Toward the close of our course, we were one day sauntering beyond the little college-town, and dreaming dreams of that Future which, to every ambitious young man, seems a stately palace waiting to be royally possessed by him, when Herbert, who really loved me, said:

"I wish you knew Lulu."

"I wish I did know Lulu."

And that was all we ever said about it.

When we met at Saratoga it was a pleasant surprise to both, and doubly so to me, for I was sadly bored by my want of acquaintances. We fell into an earnest conversation, in the midst of which Herbert suddenly said:

"Ah! there, I must run and join Lulu!" and left me.

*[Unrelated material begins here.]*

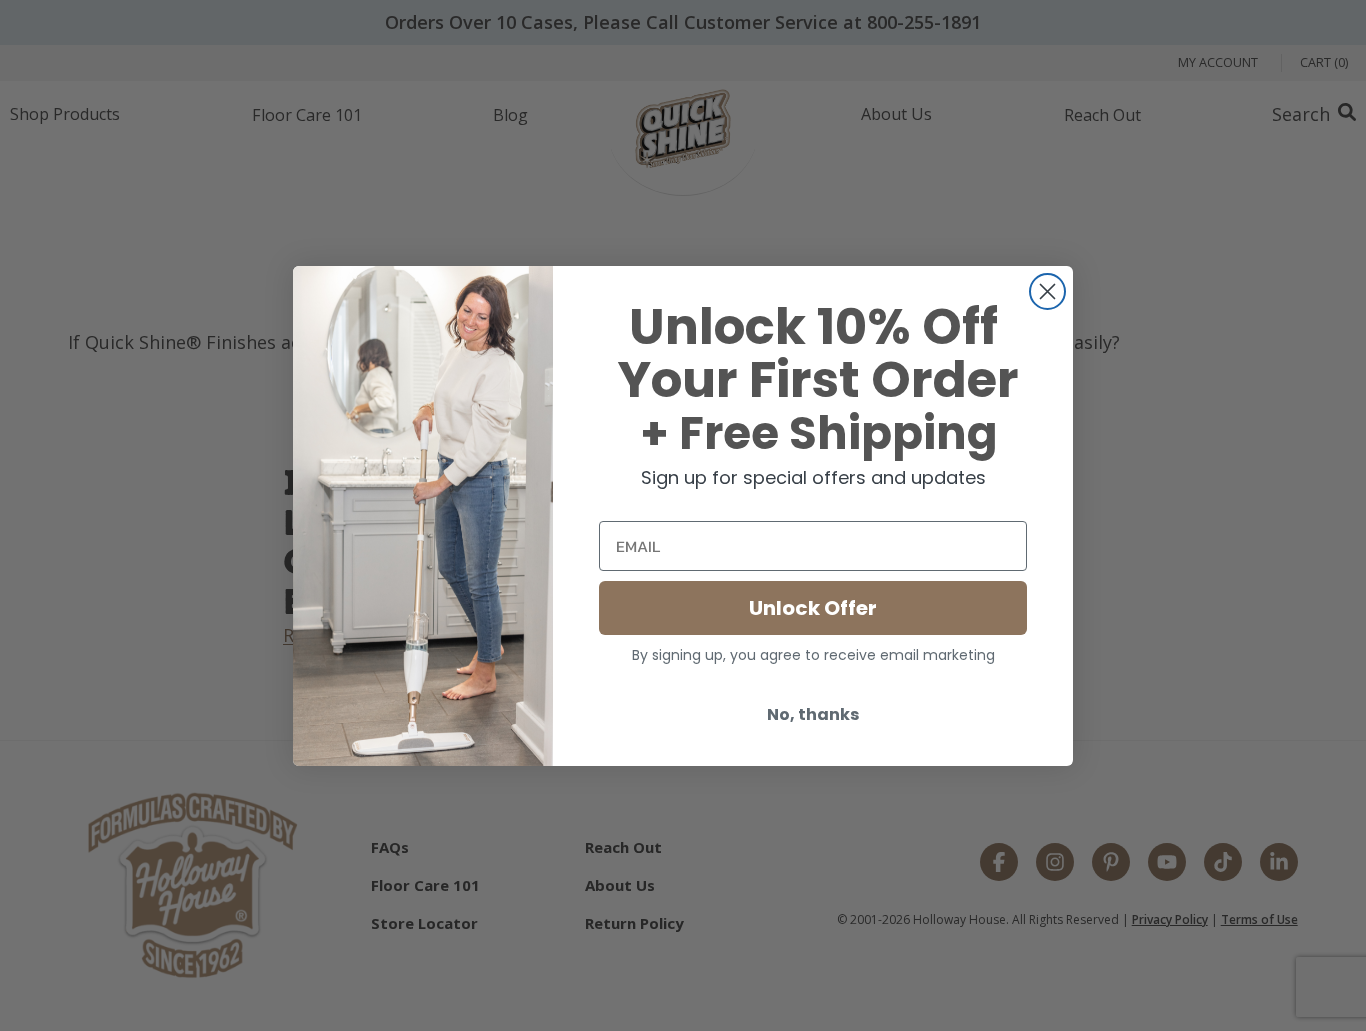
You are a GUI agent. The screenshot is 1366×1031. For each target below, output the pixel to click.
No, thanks (813, 714)
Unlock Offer (813, 608)
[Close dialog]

Who has not had just this experience, or a similar one, at any Watering-Place? One day you suddenly discover that some certain person has arrived; and when you go to your room to dress for dinner, your boots look splayed—your waistcoats are not the thing—your coat isn't half as handsome as other coats—and you spoil all your cravats in your nervous efforts to tie them exquisitely. You get dressed, however, and descend to dinner, giving yourself a Vivian Grey-ish air—a combination of the coxcomb, the poet, and the politician—and yet wonder why your hands seem so large, and why you do not feel at your ease, although every thing is the same as yesterday, except that Lulu has arrived.

And there she sits!

So sat Lulu, Herbert's sister, cool in light muslin, as if that sultry summer day she were Undine draped in mist. She had the self-possession, which many children have, and which greatly differs from the elaborate sang froid of elegant manners. There was no haughty reserve, no cold unconsciousness, as if the world were not worth her treading. But when Herbert nodded to me—and I, knowing that she was about to look at me, involuntarily put forward the poet-aspect of Vivian—she turned and looked toward me earnestly and unaffectedly for a few moments, while I played with a sweet-bread, and looked abstracted. It is a pity that we men make such fools of ourselves when we are in the callow state! Lulu turned back and said something to Herbert; of course, it was telling him her first impression of me! Do you think I wished to hear it?